=== Data ===
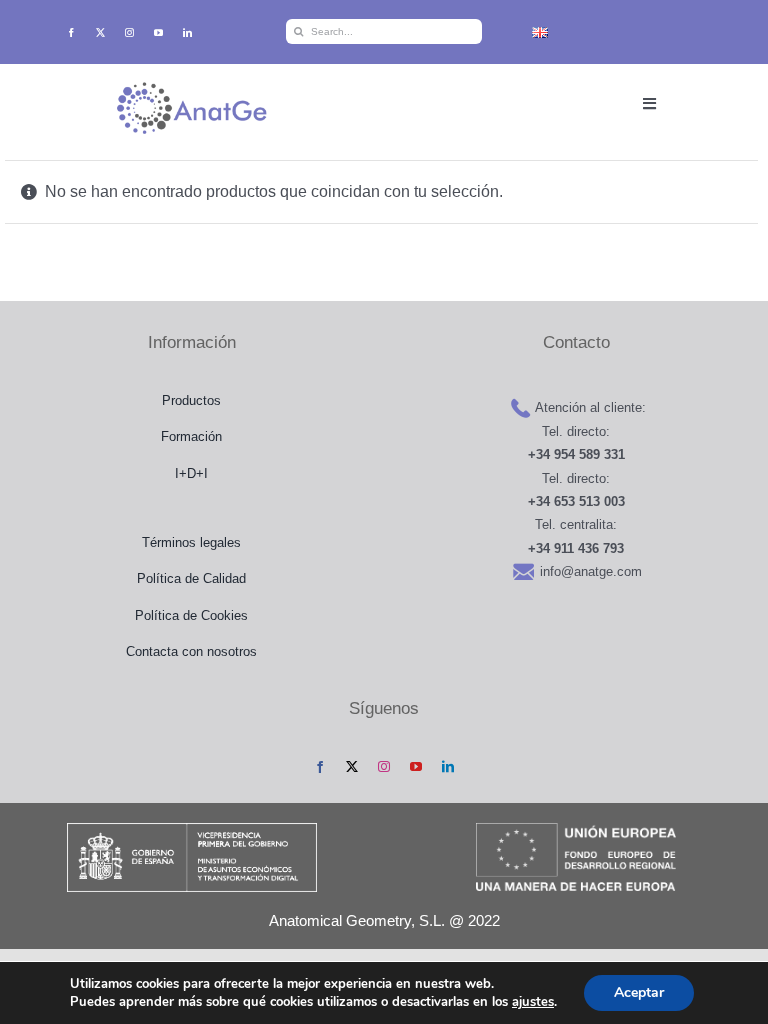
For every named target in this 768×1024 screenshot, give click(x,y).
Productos (191, 400)
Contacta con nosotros (191, 651)
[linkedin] (187, 32)
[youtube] (158, 32)
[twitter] (100, 32)
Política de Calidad (191, 578)
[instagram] (129, 32)
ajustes (533, 1002)
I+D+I (191, 473)
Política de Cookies (191, 615)
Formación (191, 436)
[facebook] (71, 32)
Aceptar (639, 992)
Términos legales (191, 542)
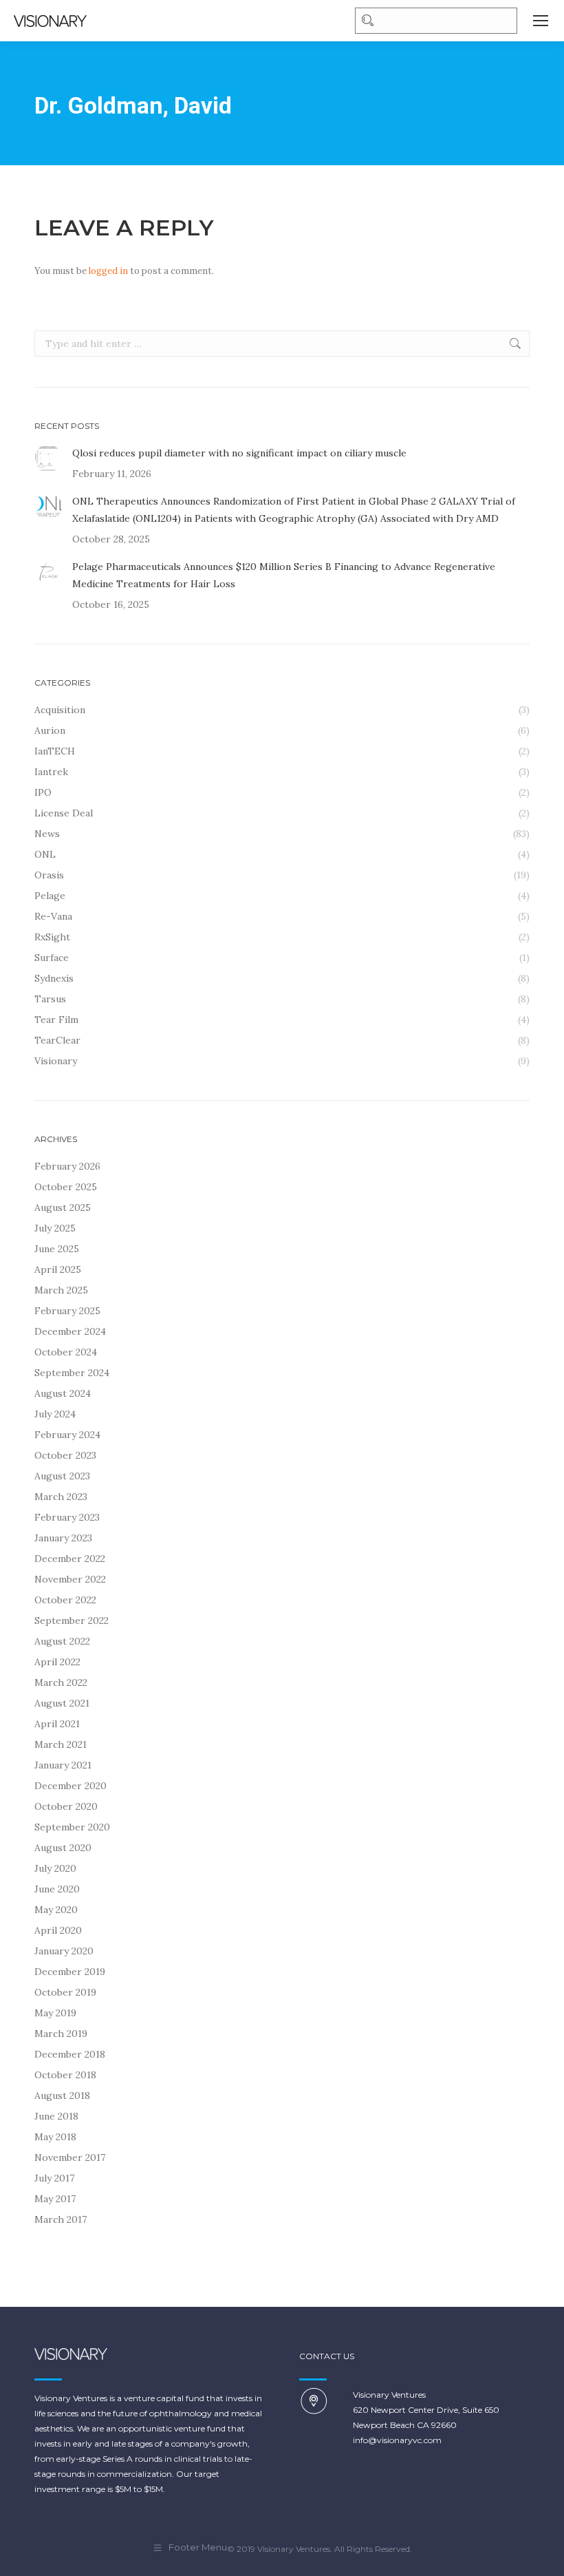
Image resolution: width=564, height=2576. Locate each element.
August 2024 (62, 1393)
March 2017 (60, 2219)
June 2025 (56, 1249)
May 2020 (56, 1909)
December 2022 (69, 1558)
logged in (108, 271)
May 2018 (55, 2137)
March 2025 (61, 1290)
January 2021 (62, 1765)
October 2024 (65, 1352)
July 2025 (55, 1228)
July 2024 (55, 1414)
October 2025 (65, 1187)
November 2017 (69, 2157)
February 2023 (67, 1517)
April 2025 (57, 1269)
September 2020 (72, 1827)
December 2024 (70, 1331)
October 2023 (65, 1455)
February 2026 (67, 1166)
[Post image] (48, 458)
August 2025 (62, 1207)
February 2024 (67, 1434)
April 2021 (57, 1724)
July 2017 (54, 2178)
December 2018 (69, 2054)
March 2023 (60, 1496)
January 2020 (64, 1951)
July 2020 (55, 1868)
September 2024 (71, 1372)
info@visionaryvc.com (397, 2440)
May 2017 (55, 2199)
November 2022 (70, 1579)
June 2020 (57, 1889)
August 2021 (61, 1703)
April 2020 (58, 1930)
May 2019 (55, 2013)
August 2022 (62, 1641)
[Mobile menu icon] (540, 20)
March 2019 (60, 2033)
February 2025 (67, 1311)
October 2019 (65, 1992)
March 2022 (60, 1682)
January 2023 (63, 1538)
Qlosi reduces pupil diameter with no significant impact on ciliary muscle (239, 453)
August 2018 (62, 2095)
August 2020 (62, 1847)
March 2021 (60, 1744)
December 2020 (70, 1786)
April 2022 (57, 1662)
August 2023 (62, 1476)
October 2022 (65, 1600)
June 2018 (56, 2116)
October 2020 (66, 1806)
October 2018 (65, 2075)
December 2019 (69, 1971)
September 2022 (71, 1620)
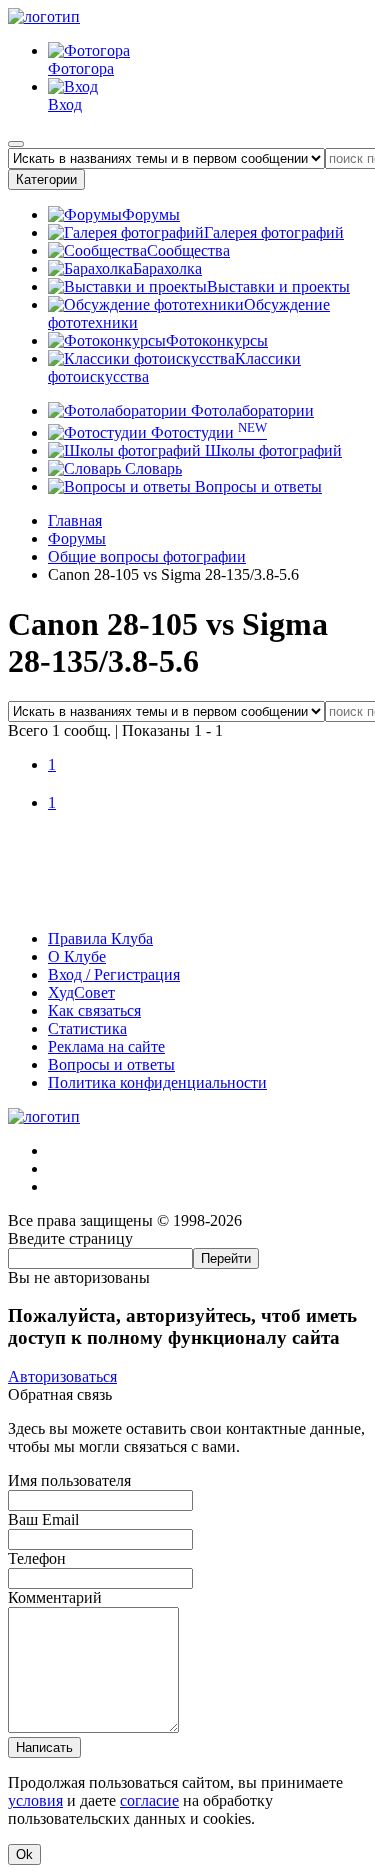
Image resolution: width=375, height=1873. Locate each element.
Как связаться (94, 1010)
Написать (44, 1747)
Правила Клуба (100, 938)
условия (35, 1800)
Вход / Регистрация (114, 974)
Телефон (37, 1558)
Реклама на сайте (106, 1046)
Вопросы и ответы (256, 486)
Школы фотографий (271, 450)
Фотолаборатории (250, 410)
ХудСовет (81, 992)
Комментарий (55, 1597)
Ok (24, 1854)
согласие (149, 1800)
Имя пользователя (69, 1480)
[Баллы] (187, 904)
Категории (46, 179)
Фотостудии (207, 432)
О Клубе (77, 956)
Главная (75, 520)
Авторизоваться (62, 1376)
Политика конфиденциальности (157, 1082)
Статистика (87, 1028)
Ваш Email (43, 1519)
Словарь (151, 468)
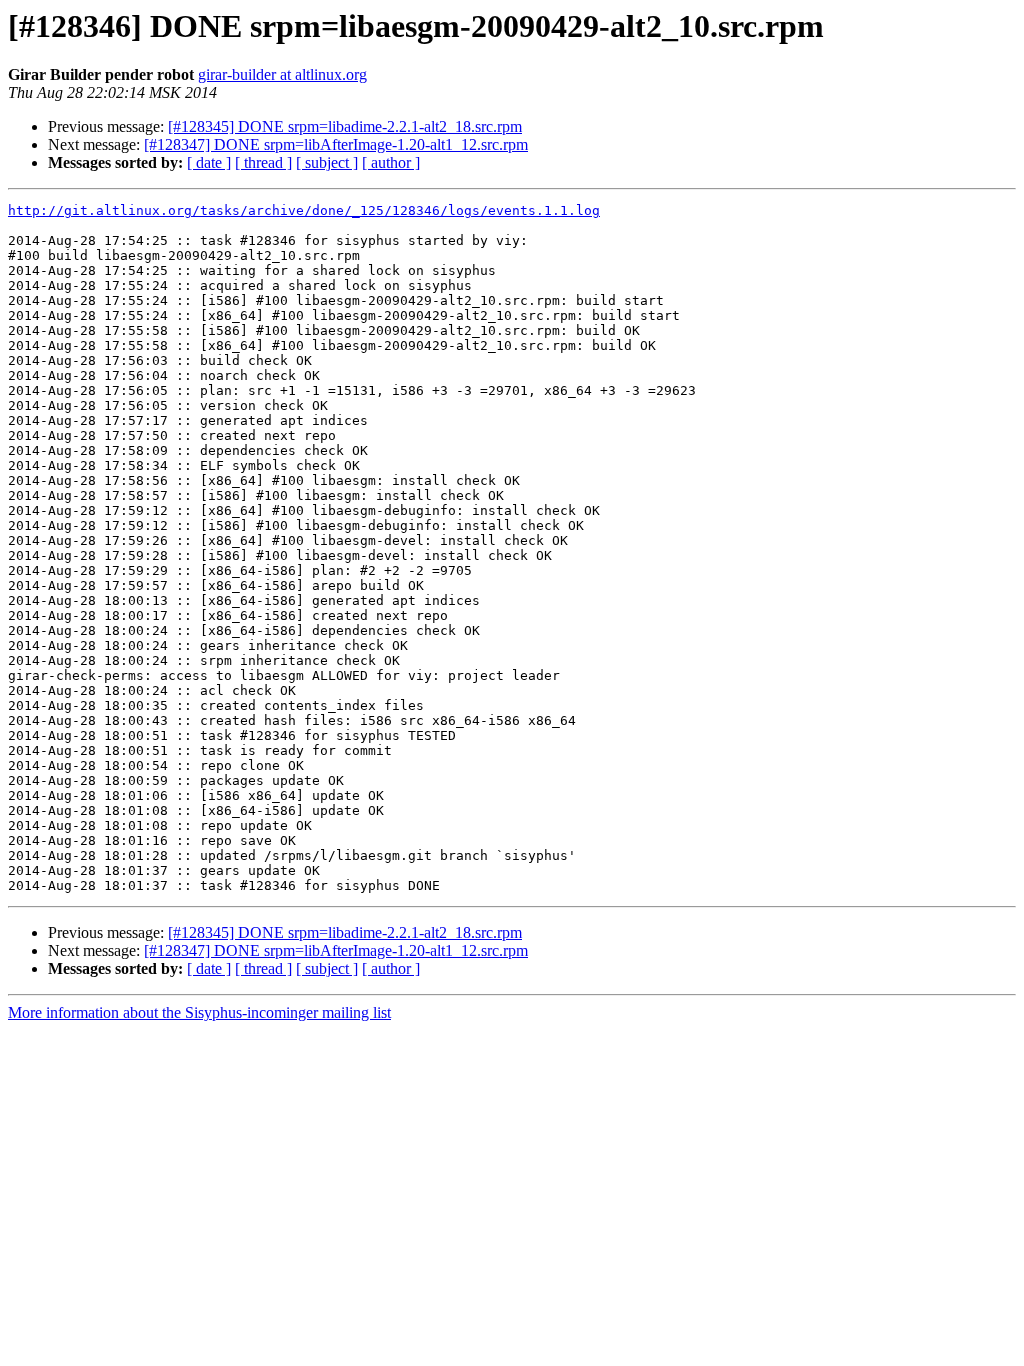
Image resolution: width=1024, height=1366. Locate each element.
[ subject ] (327, 162)
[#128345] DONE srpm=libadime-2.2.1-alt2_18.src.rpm (345, 126)
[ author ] (391, 162)
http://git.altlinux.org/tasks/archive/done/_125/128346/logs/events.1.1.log (304, 210)
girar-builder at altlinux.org (282, 74)
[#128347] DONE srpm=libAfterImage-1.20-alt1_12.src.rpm (336, 144)
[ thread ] (263, 162)
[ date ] (209, 162)
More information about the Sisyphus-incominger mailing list (199, 1012)
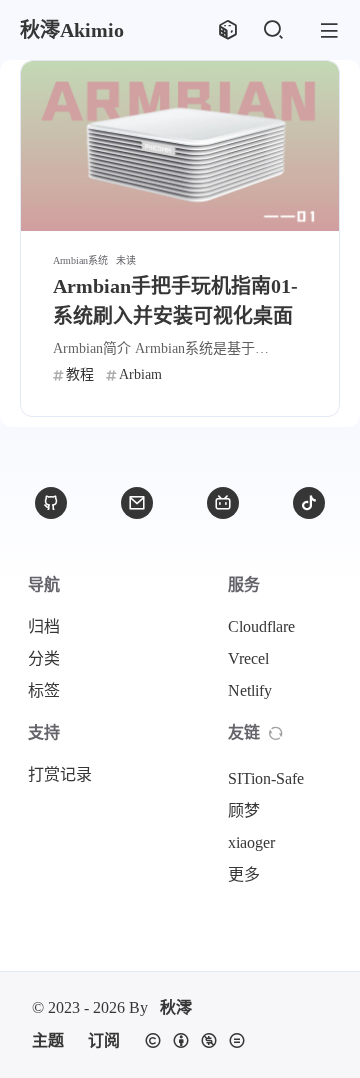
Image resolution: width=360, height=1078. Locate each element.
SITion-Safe (266, 778)
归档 (44, 626)
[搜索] (272, 30)
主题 (48, 1040)
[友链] (276, 733)
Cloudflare (261, 626)
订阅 (104, 1040)
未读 (126, 260)
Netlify (250, 690)
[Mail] (137, 503)
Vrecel (248, 658)
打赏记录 (60, 774)
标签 (44, 690)
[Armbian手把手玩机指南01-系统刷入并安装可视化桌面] (180, 146)
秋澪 (176, 1007)
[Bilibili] (223, 503)
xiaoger (251, 842)
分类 (44, 658)
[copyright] (195, 1041)
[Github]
===
▶ Exercise:
An exact, image-free transcription of all the records above is needed.

▶ Task solution:
For every named target in this 768×1024 screenshot, give click(x,y).
Productos (191, 400)
Contacta con nosotros (191, 651)
[linkedin] (187, 32)
[youtube] (158, 32)
[twitter] (100, 32)
Política de Calidad (191, 578)
[instagram] (129, 32)
ajustes (533, 1002)
I+D+I (191, 473)
Política de Cookies (191, 615)
Formación (191, 436)
[facebook] (71, 32)
Aceptar (639, 992)
Términos legales (191, 542)
Image resolution: width=564, height=2576. Locate each element.
August 2024 (62, 1393)
March 2017 (60, 2219)
June 2025 (56, 1249)
May 2020 (56, 1909)
December 2022 (69, 1558)
logged in (108, 271)
May 2018 (55, 2137)
March 2025 (61, 1290)
January 2021 (62, 1765)
October 2024 (65, 1352)
July 2025 (55, 1228)
July 2024 (55, 1414)
October 2025 (65, 1187)
November 2017 (69, 2157)
February 2023 (67, 1517)
April 2025 (57, 1269)
September 2020 (72, 1827)
December 2024 (70, 1331)
October 2023 (65, 1455)
February 2026 (67, 1166)
[Post image] (48, 458)
August 2025 (62, 1207)
February 2024 (67, 1434)
April 2021 (57, 1724)
July 2017 (54, 2178)
December 2018 (69, 2054)
March 2023 (60, 1496)
January 2020 (64, 1951)
July 2020 (55, 1868)
September 2024 (71, 1372)
info@visionaryvc.com (397, 2440)
May 2017 (55, 2199)
November 2022 (70, 1579)
June 2020 (57, 1889)
August 2021 (61, 1703)
April 2020 (58, 1930)
May 2019 (55, 2013)
August 2022 (62, 1641)
[Mobile menu icon] (540, 20)
March 2019 (60, 2033)
February 2025 (67, 1311)
October 2019 (65, 1992)
March 2022 (60, 1682)
January 2023 (63, 1538)
Qlosi reduces pupil diameter with no significant impact on ciliary muscle (239, 453)
August 2018 (62, 2095)
August 2020 (62, 1847)
March 2021 (60, 1744)
December 2020 (70, 1786)
April 2022 (57, 1662)
August 2023 (62, 1476)
October 2022 (65, 1600)
June 2018 (56, 2116)
October 2020 (66, 1806)
October 2018 (65, 2075)
December 2019 (69, 1971)
September 2022 (71, 1620)
Image resolution: width=375, height=1873. Locate each element.
Как связаться (94, 1010)
Написать (44, 1747)
Правила Клуба (100, 938)
условия (35, 1800)
Вход / Регистрация (114, 974)
Телефон (37, 1558)
Реклама на сайте (106, 1046)
Вопросы и ответы (256, 486)
Школы фотографий (271, 450)
Фотолаборатории (250, 410)
ХудСовет (81, 992)
Комментарий (55, 1597)
Ok (24, 1854)
согласие (149, 1800)
Имя пользователя (69, 1480)
[Баллы] (187, 904)
Категории (46, 179)
Фотостудии (207, 432)
О Клубе (77, 956)
Главная (75, 520)
Авторизоваться (62, 1376)
Политика конфиденциальности (157, 1082)
Статистика (87, 1028)
Ваш Email (43, 1519)
Словарь (151, 468)
Image resolution: width=1024, height=1366. Locate each element.
[ subject ] (327, 162)
[#128345] DONE srpm=libadime-2.2.1-alt2_18.src.rpm (345, 126)
[ author ] (391, 162)
http://git.altlinux.org/tasks/archive/done/_125/128346/logs/events.1.1.log (304, 210)
girar-builder at altlinux.org (282, 74)
[#128347] DONE srpm=libAfterImage-1.20-alt1_12.src.rpm (336, 144)
[ thread ] (263, 162)
[ date ] (209, 162)
More information about the Sisyphus-incominger mailing list (199, 1012)
Image resolution: width=360, height=1078. Locate each element.
SITion-Safe (266, 778)
归档 (44, 626)
[搜索] (272, 30)
主题 (48, 1040)
[友链] (276, 733)
Cloudflare (261, 626)
订阅 (104, 1040)
未读 (126, 260)
Netlify (250, 690)
[Mail] (137, 503)
Vrecel (248, 658)
打赏记录 (60, 774)
标签 (44, 690)
[Armbian手把手玩机指南01-系统刷入并安装可视化桌面] (180, 146)
秋澪 (176, 1007)
[Bilibili] (223, 503)
xiaoger (251, 842)
分类 (44, 658)
[copyright] (195, 1041)
[Github]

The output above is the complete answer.